Domingo IV del Tiempo Ordinario B

El cardenal VanThuan, ya fallecido fue arzobispo en Vietnam. Cuando los comunistas tomaron Vietnam del Sur, lo encarcelaron durante muchos años. Luego se trasladó a Roma fue cardenal. En su predicación decía que Jesucristo nos había legado en herencia siete dones extraordinarios: su Palabra, su Cuerpo y su Sangre, su sacerdocio, su Madre, su paz y su "mandamiento nuevo".

En el primer capítulo del Evangelio de San Marcos se lee que Jesús y sus discípulos entraron en Cafarnaúm, al sábado siguiente, acudieron a la sinagoga. Se puso a enseñar, y "todos quedaron
asombrados de su doctrina, porque no enseñaba como los escribas, sino con autoridad".
Una autoridad tal que, ante un hombre poseído que gritaba, le increpó: "Cállate y sal de él' y el demonio salió dando un fuerte grito. Comentaban: "Hasta a los espíritus inmundos les manda y obedecen"
Era una manifestación de esa poderosa Palabra de Jesucristo, que Él nos dejó en herencia. Hoy, tenemos su Palabra en nuestras manos. Podemos leerla, estudiarla, escucharla... Sigue teniendo la misma fuerza que entonces: cambia los corazones; arrastra a los hombres hacia el bien; nos revela a su Padre del cielo: Dios de infinita misericordia y Padre de toda consolación. Sin embargo, disponer de una Palabra así de poderosa no es suficiente. Nada hace Dios en nosotros sin nuestra colaboración; su amor a nuestra libertad le impide actuar en la mente y la voluntad humanas, si éstas no quieren aceptarla y colaborar con ella.

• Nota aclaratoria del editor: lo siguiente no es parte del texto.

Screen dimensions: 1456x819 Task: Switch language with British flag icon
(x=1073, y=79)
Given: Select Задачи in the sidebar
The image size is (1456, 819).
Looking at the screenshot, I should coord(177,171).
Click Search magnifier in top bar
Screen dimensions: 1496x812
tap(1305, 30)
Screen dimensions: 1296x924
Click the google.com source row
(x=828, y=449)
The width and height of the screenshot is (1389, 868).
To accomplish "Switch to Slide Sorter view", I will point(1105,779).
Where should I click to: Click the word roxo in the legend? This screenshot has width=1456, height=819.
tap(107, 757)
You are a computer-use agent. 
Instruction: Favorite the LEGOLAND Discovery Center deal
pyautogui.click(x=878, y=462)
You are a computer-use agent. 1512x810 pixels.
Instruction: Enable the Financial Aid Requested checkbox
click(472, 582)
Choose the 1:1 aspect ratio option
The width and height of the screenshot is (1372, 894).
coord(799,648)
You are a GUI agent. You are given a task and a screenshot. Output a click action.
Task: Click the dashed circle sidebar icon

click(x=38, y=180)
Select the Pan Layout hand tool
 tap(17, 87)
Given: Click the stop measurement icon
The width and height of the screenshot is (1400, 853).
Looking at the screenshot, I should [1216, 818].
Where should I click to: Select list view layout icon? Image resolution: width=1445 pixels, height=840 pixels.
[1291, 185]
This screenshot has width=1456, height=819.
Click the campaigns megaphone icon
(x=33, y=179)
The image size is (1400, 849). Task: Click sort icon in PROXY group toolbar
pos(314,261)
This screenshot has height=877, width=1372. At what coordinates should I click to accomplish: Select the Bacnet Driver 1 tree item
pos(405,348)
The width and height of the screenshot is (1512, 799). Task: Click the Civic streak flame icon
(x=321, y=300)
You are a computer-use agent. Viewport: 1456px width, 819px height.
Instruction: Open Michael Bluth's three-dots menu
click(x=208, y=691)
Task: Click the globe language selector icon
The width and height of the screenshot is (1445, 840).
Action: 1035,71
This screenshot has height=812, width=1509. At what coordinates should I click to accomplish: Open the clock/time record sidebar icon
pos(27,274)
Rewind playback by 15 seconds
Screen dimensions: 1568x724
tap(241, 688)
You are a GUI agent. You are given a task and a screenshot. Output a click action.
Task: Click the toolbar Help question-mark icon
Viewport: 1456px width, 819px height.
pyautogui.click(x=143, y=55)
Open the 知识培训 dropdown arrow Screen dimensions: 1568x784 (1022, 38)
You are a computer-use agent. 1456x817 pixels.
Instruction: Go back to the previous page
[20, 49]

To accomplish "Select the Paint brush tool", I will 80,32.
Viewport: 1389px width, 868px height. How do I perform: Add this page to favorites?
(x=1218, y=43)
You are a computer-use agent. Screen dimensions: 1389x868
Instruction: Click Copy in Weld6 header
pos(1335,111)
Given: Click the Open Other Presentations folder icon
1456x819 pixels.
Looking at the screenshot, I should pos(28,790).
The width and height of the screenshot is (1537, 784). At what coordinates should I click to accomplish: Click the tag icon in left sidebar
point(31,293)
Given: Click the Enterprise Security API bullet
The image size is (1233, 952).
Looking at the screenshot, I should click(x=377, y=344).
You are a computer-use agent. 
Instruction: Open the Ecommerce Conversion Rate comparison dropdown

Esto plantea dos cuestiones admirables: la magnanimidad divina, que prefiere el riesgo de un mal uso
de la libertad, antes que privarnos de ella; y la grandeza de la libertad humana, capaz de oponerse a los planes de Dios.
Es inconcebible, pero así sucedió al principio de la humanidad y así sucede cada día, cuando el  hombre elige libremente el pecado en contra de lo que Dios le manda. A pesar de ello, la generosidad de Dios es tal, que -una vez yotra- vuelve a acercarse a nosotros y nos da una nueva oportunidad de escucharle y colaborar con Él. Por eso el cristiano nunca pierde la esperanza.
Tenemos la poderosa Palabra de Dios a nuestra disposición y, aunque la hubiésemos despreciado o ignorado en ocasiones, sigue teniendo el mismo poder y fuerza. La próxima vez que leamos el Evangelio o escuchemos su predicación, volveremos a tener -dentro de nosotros- el ímpetu necesario para cambiar lo negativo de nuestra vida, y reencaminarnos hacia el bien.

María Santísima supo escuchar y ser dócil a la Palabra que Dios le dirigió.

Ella nos enseñará a corresponder generosamente a lo que Dios nos pida.